The thing is that the FSF's stance is already a pragmatic approach of sorts but the line is drawn in a strange place that doesn't really help advance the cause. The hard line approach of "all firmware must be free, too" would render basically every computer unusable, even RMS can see that's going too far to be practical. So, they make an abstraction boundary where "free" stops: If the kernel doesn't load the firmware then it's as if the chip is implemented completely in hardware. It's a practical decision because you have to stop somewhere otherwise you can't get anything done. I wish the FSF/GNU-aligned folks would just make a slightly different compromise that makes it a lot easier for people to start using free software distros. Not shipping CPU microcode updates is particularly harmful to users. 10 years ago it was not too hard to run a distro without firmware blobs on a laptop if you were cool with just getting a thinkpad, but modern intel hardware requires a blob for graphics so even that path is closed now. My 2022 thinkpad x1 needs blobs for graphics, wifi, bluetooth, and sound and I tried to find something modern that didn't need them and gave up eventually.
They can't distribute firmware blobs simply because FSF and GNU do not in principle participate in distribution of any non-free programs.
Also consider that if a manufacturer can distribute opaque firmware updates to your system, it practically has remote control over it, е.g. Intel can activate a backdoor in specific CPUs when needed by publishing a microcode update.
What is more risky to you: Leaving known vulnerabilities such as spectre unpatched or the possibility of Intel adding a backdoor for some unknown purpose that wasn't present in the shipped hardware?
The former is more risky from the security point of view. The latter is more risky from the freedom point of view. (And, while an FSF supporter, I choose to be more secure.)
Vulnerabilities such as spectre are only relevant if you run untrusted non-free software. Also these vulnerabilities show that sandboxing is not effective on current CPUs, and specific mitigations does not solve the problem in general.
Well, it's not like the "line is drawn" in the sense of GNU software not working on such systems. They draw it in what's included in the default repository for guix... so that line does not actually impact many people, and those who are impacted by it can still cross the line pretty easily.
About the CPU microcode updates... why do you believe they are important? I mean, if your system runs arbitrary code off the Internet, or has thousands of people log in and work on it, then sure, but otherwise, I don't know.

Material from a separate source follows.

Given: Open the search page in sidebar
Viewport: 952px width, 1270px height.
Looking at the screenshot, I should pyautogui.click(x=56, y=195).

This story happens all the time: Someone learns about free software, gets excited, downloads an ISO for a free distro and is then disappointed to find that their wifi doesn't work. They get told to buy a USB dongle or something so instead they just use something else that works. It's the most common onboarding problem I'm aware of.

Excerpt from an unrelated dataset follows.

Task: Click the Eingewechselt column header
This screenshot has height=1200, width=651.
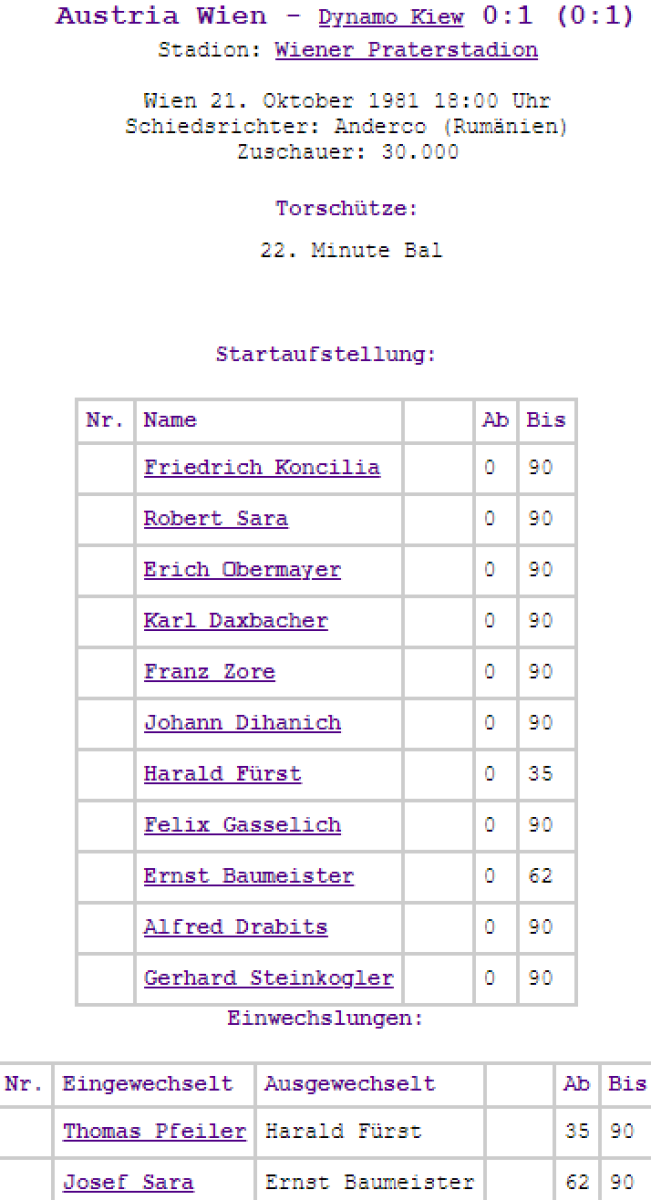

Are you saying that the security updates in CPU microcode aren't important because you can't think of an attack vector? Feels like a weak reason to justify not shipping updates.

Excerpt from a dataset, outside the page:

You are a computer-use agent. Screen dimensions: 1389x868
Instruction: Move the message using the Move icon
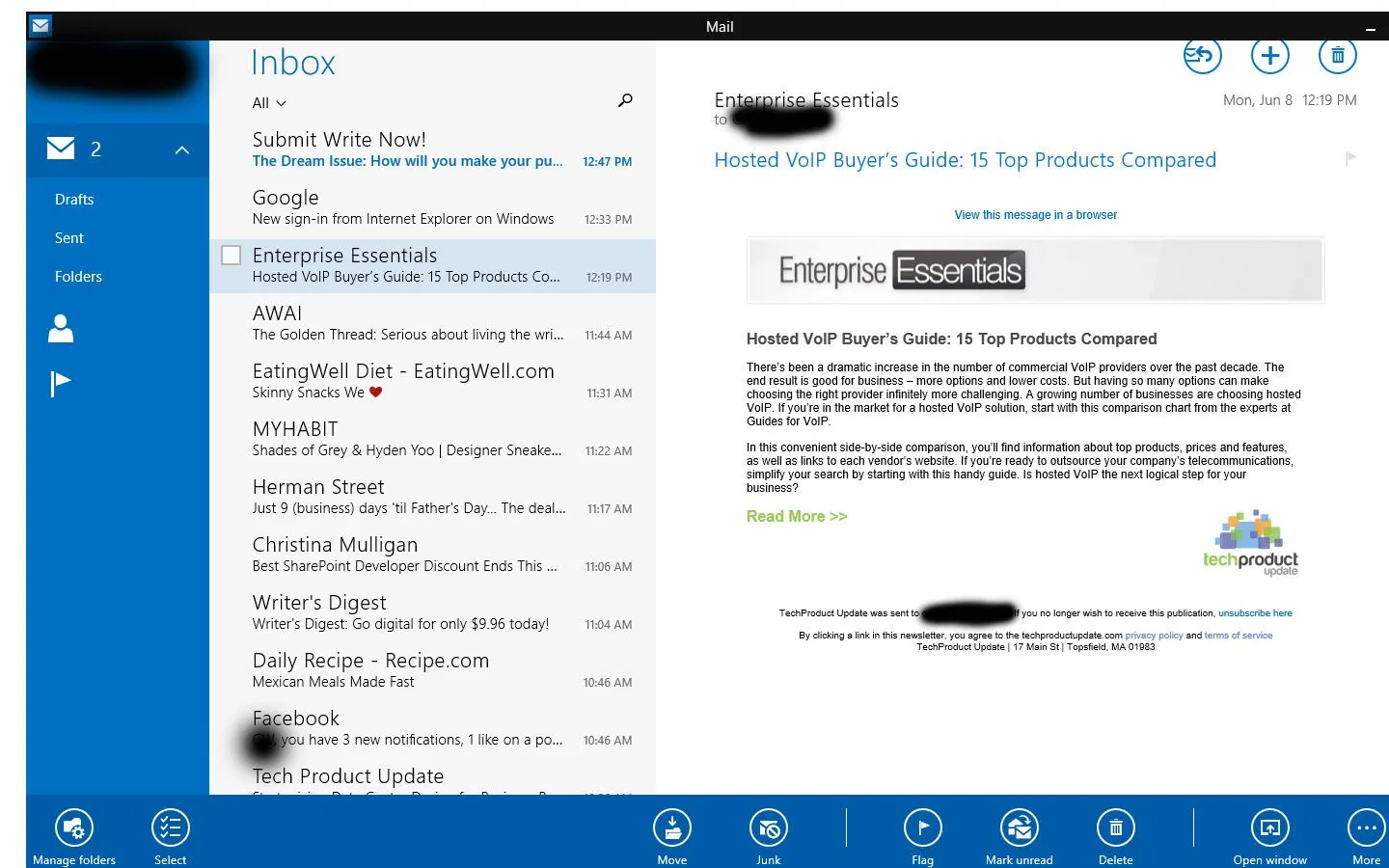pyautogui.click(x=672, y=827)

> Well, it's not like the "line is drawn" in the sense of GNU software not working on such systems. They draw it in what's included in the default repository for guix... so that line does not actually impact many people, and those who are impacted by it can still cross the line pretty easily.
And if what's in the install image results in the OS not bringing up important hardware like network cards, then the software is effectively not working on such systems. And yes, of course it's possible to enable it, but you have to find out yourself because telling people about nonguix in any official docs or communication channels is disallowed.
> About the CPU microcode updates... why do you believe they are important? I mean, if your system runs arbitrary code off the Internet [...]
To what degree it's mitigated by CPU microcode patches or browser changes, I couldn't say off the top of my head. I suspect the situation has improved on both fronts.
Equivalently, what you're saying is that the world got more dependent on secret, proprietary software, and that therefore those who wish to have freer systems should just give up.
the world got more dependent on secret, proprietary software, and therefore the pragmatic way is to concede a little territory to them, so that people can use Free Software at all.
Except it's a lose-lose situation: there will never be an end to those concessions, as long as secret software expands under the guise of firmware. And a hardline stance will alienate new generations and starve the movement. The endgame is no Free Software in either scenario.
"the world got more dependent on secret, proprietary software, and that therefore those who wish to have freer systems should just give up."
a "bad faith interpretation" of
"10 years ago it was not too hard to run a distro without firmware blobs on a laptop if you were cool with just getting a thinkpad, but modern intel hardware requires a blob for graphics so even that path is closed now. My 2022 thinkpad x1 needs blobs for graphics, wifi, bluetooth, and sound and I tried to find something modern that didn't need them and gave up eventually."